Merge dataframes where one value is between two others

junder873 · February 16, 2020, 11:32pm

This question is very close to this Stackoverflow question. The primary issue is merging two dataframes with a restriction based on date ranges. This is a common issue in financial data, in my case, stock returns.

The easiest way to do this is to simply join the dataframes and then filter:

df = join(df1, df2, on=:id, kind=:left)
df = df[df[:, :dateStart] .<= df[:, :date] .<= df[:, :dateEnd], :]

While this works fine for small datasets, stock return data tends to be large. In my case, I am trying to merge a dataframe with 20 million rows to a dataframe with 80 thousand rows, which takes up huge amounts of RAM. So, my initial question would be is there an easier way to do this in Julia?

I tried the Query.jl package, but it seems to join first and filter second similar to my initial code.

Another option, as suggested by the Stackoverflow answer, is to use SQLite. So, using SQLite.jl, I tried to run the code. It works but for some reason the filtering is not correct. I tried to replicate this with simpler data, but could not, so I don’t know why it doesn’t work. I uploaded the CSV data here: data. The code I am using is:

df1 = CSV.read("df1.csv")
df2 = CSV.read("df2.csv")
db = SQLite.DB();
SQLite.load!(df1, db, "df1")
SQLite.load!(df2, db, "df2")
sqlcode = """
select df1.permno, df1.dateStart, df1.dateEnd, df2.retDate
from df1
left join df2 on df1.permno=df2.permno
where df1.dateStart <= df2.retDate and df1.dateEnd >= df2.retDate"""
dfOut = SQLite.Query(db, sqlcode) |> DataFrame

Each observation in df1 is a firm (permno) with a date range, which is 5 business days long. The other dataframe, df2, would include the observations (retDate). Joining the two should result in 50 observations, but results in 605. When doing a similar code in python I get the correct 50 results:

df1 = pd.read_csv('df1.csv')
df2 = pd.read_csv('df2.csv')
conn = sqlite3.connect(':memory:')
df1.to_sql('df1', conn, index=False)

========================

:: GOAL 1 ::
Gather every line of the records that contains the word "height", treating uppercase and lowercase as different.

Data on locating visible targets
========================

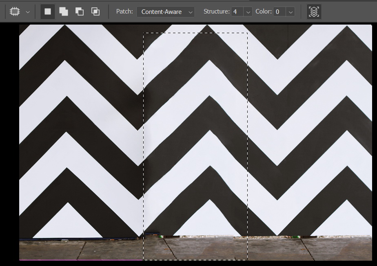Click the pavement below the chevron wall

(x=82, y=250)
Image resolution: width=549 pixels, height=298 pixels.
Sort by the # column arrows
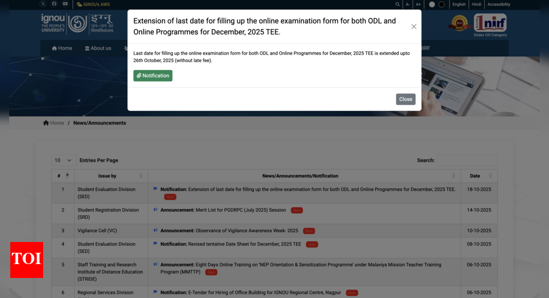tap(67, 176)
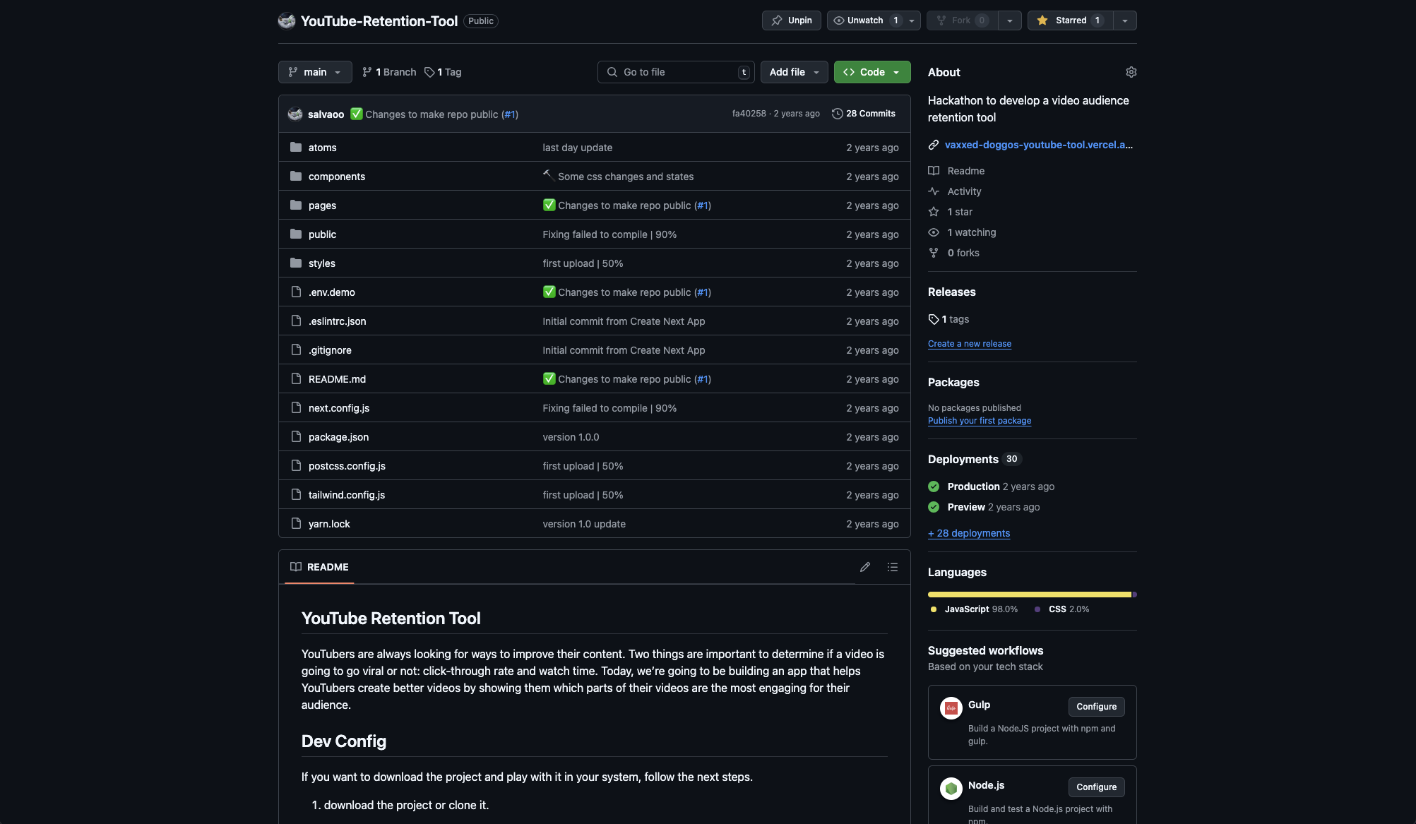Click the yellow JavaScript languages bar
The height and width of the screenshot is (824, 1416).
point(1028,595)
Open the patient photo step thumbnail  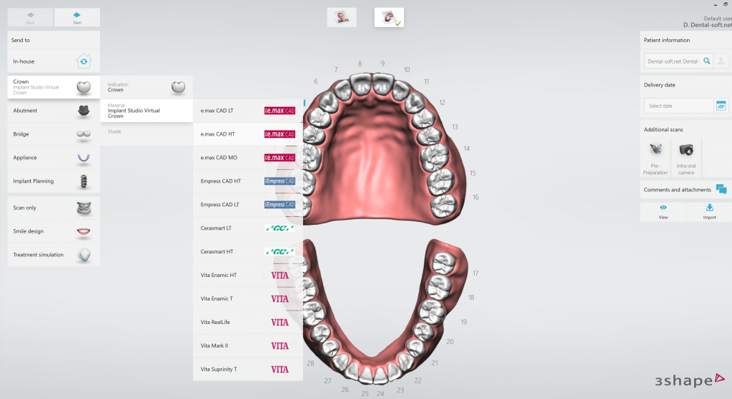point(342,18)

========================

:: GOAL 2 ::
In the forum thread on merging dataframes by date range, how many observations does the SQLite join produce in place of the expected 50?

:: TASK SOLUTION 1 ::
Image resolution: width=549 pixels, height=298 pixels.
The height and width of the screenshot is (824, 1416).

:: TASK SOLUTION 2 ::
605